QUOTED TEXT:
# Advise on PX4 Storm 40 Compact



## pochos (Dec 17, 2010)

I am considering the Beretta PX4 Compact in 40 cal.
What is the mag capacity of this gun I have read 10-14 rounds not certain which is correct.
Also are they trigger variations offered for this pistol and is it comfortable for as a CCW.
I detest guns that rattle is the Beretta a quite gun when shaken..?
Thank you
[email protected]


----------



## berettabone (Jan 23, 2012)

Never have shot one, but handled one, didn't notice any rattle............it takes 12 rds. in .40. but will accept full size mags in 14 or 17 rd.


----------



## knuklhead (Apr 24, 2012)

I have a cx4 .40 and 2 px4 subcompact .40 and I love them all. The sub has 10rnd mags and the compact has 12. The full size comes with 14 like my cx4. They will all except all the bigger mags. I can put 14 or 17 round mags in the subcompact. Lol. Had to try it. The guns themselves don't rattle. Every once in a while you'll get a rattle in so e of the mags when there not full loaded. But the mags can be fully disassembled and look over. I just haven't taken the time to work out a fix yet. But I only have 2 mags that do that out of 12 differ ant mags of all sizes


----------



## denner (Jun 3, 2011)

Very wise decision indeed. In my opinion a great CCW, and a very, very, good shooter. You will probably only see the DA/SA, type F version which in my opinion is one of the best DA pulls out there, short, light and crisp. I can honestly say unlike other DA pulls I can shoot the PX4's DA as well as the SA.

PROVIDED MATERIAL:
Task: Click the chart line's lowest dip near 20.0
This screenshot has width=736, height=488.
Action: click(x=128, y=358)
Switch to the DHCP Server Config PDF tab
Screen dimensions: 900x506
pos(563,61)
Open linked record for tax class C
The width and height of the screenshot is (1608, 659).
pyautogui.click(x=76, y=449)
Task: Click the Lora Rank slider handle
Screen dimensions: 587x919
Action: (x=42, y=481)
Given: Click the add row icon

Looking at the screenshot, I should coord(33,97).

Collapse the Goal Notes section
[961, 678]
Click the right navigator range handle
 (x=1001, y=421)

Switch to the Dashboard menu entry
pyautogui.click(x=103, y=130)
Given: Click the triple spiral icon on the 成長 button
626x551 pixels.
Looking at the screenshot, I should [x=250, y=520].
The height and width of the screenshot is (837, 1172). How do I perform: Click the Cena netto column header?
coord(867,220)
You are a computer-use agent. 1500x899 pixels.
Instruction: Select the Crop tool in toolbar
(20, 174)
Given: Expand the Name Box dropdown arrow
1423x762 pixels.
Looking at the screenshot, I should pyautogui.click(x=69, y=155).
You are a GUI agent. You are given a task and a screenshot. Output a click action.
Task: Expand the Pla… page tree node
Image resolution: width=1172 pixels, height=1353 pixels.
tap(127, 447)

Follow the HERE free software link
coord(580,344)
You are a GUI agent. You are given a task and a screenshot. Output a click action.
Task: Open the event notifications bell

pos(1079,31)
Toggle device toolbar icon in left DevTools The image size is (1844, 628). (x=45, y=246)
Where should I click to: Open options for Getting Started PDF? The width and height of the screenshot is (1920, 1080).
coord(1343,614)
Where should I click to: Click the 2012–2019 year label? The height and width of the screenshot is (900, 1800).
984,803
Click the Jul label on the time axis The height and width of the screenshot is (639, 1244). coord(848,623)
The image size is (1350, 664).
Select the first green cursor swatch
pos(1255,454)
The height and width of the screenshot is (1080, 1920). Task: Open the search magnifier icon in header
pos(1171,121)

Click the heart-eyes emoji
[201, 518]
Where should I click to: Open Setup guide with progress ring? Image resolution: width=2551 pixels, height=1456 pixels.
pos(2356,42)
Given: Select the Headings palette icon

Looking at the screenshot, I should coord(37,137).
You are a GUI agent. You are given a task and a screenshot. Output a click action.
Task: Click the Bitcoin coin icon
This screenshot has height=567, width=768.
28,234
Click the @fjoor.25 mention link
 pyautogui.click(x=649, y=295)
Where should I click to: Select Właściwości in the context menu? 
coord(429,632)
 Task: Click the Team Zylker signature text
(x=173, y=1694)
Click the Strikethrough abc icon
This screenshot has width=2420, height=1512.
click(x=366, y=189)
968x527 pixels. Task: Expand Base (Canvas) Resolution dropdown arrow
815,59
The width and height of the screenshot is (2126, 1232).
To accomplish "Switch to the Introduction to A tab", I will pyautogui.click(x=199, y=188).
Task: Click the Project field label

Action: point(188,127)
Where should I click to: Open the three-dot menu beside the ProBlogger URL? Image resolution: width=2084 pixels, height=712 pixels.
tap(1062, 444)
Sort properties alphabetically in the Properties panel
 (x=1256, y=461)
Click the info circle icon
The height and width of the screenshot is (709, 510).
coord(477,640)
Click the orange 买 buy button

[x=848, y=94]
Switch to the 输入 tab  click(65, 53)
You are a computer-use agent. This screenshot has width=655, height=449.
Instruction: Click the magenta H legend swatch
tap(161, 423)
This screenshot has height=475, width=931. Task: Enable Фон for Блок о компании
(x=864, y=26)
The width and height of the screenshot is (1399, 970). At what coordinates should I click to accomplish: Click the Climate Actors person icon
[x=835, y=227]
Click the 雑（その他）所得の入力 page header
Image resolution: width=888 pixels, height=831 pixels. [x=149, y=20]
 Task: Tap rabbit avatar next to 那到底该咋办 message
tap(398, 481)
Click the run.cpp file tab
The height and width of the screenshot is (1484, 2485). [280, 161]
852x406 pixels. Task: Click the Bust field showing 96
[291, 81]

TASK INSTRUCTIONS: Continue the forum thread above about the Beretta PX4 Storm .40 Compact, starting right after its last sentence.

RESPONSE TO THIS TASK:
----------



## VNvet (Mar 27, 2012)

I saw the same video you likely saw with the pistol rattle. My PX4SC and four magazines. None rattle when loaded in my pistol. I am not sure what is wrong with the pistol in the vedio, but if I were the owner I would call Beretta and ask them. I am sure it's an easy fix the owner can do, if not I would think Beretta would take can of him in their usual first class way. Mine is flawless as far as a man made object goes.

Vv


----------



## Mark Mck (Nov 21, 2010)

I saw the same video review where the handgun rattled. I shot my px4 subcompact today for the first time and used 3 different ammos and had no problems while shooting 120 rounds threw it. I tended to shoot low and to the left but had nice groups. Mine does not rattle with an unloaded clip in and seems well put together and tight.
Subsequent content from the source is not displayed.